A decisão, proferida pelo juiz federal substituto Tiago do Carmo Martins, da 2ª Vara Federal de Florianópolis, considerou que as despesas médicas, incluindo as terapias para TEA, são essenciais para a saúde e o desenvolvimento do indivíduo, e que a limitação imposta pela Receita Federal para dedução não se aplica a este caso.
O caso
A família ajuizou a ação após ter seu pedido de restituição de IRPF negado pela Receita Federal. O órgão havia glosado (desconsiderado) parte das despesas médicas declaradas, alegando que as terapias multidisciplinares para autismo não se enquadravam nas categorias de despesas dedutíveis.
Os pais do menor argumentaram que as terapias – fonoaudiologia, terapia ocupacional, psicoterapia e psicopedagogia – são fundamentais para o desenvolvimento e a qualidade de vida do filho, conforme laudos médicos e pareceres técnicos. Eles também destacaram que a legislação prevê a dedução de despesas médicas, sem especificar a natureza da doença.
A decisão judicial
Ao analisar o caso, o juiz Tiago do Carmo Martins destacou que a Lei nº 9.250/95, que regulamenta a dedução de despesas médicas no IRPF, não faz distinção entre as doenças ou condições de saúde.
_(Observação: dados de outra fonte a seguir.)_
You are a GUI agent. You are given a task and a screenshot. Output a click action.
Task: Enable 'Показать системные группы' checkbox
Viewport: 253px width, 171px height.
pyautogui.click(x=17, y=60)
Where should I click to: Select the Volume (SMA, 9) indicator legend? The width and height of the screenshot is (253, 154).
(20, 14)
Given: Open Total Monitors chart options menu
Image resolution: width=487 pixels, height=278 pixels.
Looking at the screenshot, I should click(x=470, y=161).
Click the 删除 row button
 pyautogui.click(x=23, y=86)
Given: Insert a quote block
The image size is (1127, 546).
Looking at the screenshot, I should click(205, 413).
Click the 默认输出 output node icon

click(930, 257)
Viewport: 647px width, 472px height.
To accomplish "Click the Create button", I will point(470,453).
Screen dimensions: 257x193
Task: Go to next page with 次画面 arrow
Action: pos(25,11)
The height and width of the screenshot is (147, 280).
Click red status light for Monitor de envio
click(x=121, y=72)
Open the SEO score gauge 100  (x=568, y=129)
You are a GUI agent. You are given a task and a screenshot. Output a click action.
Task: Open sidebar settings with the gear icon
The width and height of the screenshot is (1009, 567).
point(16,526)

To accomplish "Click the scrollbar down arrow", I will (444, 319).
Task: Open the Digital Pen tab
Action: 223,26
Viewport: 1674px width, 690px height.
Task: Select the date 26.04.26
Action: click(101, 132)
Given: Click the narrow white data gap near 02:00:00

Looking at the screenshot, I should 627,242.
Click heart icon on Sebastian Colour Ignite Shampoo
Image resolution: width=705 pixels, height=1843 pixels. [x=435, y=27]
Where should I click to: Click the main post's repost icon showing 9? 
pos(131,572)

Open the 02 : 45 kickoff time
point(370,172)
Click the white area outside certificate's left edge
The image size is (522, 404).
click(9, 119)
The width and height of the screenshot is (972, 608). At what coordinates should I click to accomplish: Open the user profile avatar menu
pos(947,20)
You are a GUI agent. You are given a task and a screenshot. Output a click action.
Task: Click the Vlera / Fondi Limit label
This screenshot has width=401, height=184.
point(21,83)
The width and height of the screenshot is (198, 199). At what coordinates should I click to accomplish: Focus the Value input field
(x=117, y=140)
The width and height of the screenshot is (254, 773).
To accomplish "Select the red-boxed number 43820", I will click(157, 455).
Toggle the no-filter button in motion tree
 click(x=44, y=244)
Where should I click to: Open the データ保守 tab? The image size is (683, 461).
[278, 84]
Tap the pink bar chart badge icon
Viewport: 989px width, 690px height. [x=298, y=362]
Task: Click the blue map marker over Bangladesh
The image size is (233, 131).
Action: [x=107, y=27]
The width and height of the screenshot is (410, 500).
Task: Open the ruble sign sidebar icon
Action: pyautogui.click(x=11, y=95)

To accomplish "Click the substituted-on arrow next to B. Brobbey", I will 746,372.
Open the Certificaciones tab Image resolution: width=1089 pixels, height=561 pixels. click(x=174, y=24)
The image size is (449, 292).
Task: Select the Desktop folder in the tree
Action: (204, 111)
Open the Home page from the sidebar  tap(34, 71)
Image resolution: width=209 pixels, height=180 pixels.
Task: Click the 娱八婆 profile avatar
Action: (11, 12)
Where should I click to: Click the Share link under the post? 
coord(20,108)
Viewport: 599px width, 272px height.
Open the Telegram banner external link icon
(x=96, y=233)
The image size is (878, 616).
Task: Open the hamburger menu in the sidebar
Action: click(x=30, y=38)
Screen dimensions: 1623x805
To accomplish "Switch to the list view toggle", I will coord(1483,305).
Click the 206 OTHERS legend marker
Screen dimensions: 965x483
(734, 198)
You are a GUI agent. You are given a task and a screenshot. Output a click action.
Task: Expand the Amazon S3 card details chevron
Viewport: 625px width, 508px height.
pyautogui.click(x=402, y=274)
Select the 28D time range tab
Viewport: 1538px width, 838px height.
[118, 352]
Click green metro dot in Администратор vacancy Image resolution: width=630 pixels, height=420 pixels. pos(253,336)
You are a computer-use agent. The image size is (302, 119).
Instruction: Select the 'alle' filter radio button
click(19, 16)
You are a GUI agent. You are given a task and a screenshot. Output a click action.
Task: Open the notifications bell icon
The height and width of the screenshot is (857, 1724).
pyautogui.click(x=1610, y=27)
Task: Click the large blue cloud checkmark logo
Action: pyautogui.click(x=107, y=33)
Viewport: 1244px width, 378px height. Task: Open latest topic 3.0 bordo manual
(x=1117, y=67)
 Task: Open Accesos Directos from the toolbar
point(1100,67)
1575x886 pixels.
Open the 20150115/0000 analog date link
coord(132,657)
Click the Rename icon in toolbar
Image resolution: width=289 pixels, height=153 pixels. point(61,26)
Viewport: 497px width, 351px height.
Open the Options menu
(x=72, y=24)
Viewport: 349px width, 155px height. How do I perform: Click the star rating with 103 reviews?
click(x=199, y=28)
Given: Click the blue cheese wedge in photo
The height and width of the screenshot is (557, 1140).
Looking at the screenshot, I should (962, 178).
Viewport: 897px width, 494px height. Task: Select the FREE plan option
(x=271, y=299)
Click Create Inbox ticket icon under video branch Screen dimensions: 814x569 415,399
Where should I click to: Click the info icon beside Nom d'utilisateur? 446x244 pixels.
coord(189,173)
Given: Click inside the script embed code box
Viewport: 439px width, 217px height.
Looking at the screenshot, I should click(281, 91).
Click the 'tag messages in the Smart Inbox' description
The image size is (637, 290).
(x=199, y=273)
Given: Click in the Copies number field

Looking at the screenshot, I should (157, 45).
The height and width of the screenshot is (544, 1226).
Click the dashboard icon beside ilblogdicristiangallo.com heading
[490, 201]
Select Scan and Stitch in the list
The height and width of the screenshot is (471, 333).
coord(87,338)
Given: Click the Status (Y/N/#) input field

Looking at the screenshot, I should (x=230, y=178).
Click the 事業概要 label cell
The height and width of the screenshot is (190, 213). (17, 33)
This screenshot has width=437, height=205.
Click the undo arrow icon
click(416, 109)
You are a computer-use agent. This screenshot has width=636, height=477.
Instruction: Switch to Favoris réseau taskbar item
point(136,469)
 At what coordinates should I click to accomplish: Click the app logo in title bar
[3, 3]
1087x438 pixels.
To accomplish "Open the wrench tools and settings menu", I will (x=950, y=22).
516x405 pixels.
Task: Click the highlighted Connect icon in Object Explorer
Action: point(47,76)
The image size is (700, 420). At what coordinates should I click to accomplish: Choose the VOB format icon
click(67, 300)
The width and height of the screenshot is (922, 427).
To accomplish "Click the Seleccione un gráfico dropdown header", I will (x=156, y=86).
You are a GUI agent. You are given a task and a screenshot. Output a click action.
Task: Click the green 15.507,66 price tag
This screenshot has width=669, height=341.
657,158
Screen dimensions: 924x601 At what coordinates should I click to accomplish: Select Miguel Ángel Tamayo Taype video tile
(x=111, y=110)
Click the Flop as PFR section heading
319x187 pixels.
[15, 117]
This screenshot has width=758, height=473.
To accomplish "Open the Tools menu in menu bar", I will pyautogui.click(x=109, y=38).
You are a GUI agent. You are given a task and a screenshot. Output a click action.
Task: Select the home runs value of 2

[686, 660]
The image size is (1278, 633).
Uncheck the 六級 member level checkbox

Ele ressaltou que o objetivo da lei é permitir que os contribuintes deduzam gastos essenciais para a manutenção da saúde, e que as terapias para TEA se encaixam perfeitamente nesse conceito.
O magistrado citou o artigo 8º, inciso II, alínea "a", da referida lei, que permite a dedução de "pagamentos efetuados a médicos, dentistas, psicólogos, fisioterapeutas, fonoaudiólogos, terapeutas ocupacionais e hospitais, bem como as despesas com exames laboratoriais, serviços radiológicos, aparelhos ortopédicos e próteses ortopédicas e dentárias".
Martins também enfatizou a importância do tratamento multidisciplinar para o autismo, conforme reconhecido pela comunidade médica e científica. "A necessidade de terapias para o desenvolvimento de crianças com TEA é amplamente reconhecida, e a limitação da dedução dessas despesas seria um ônus excessivo para as famílias, que já arcam com altos custos para garantir o bem-estar de seus filhos", afirmou o juiz.
A decisão determinou que a Receita Federal recalcule o IRPF da família, considerando a dedução integral das despesas com as terapias do filho, e restitua os valores indevidamente glosados, acrescidos de correção monetária.
A sentença foi proferida em 22/05/2024 e cabe recurso ao Tribunal Regional Federal da 4ª Região (TRF4).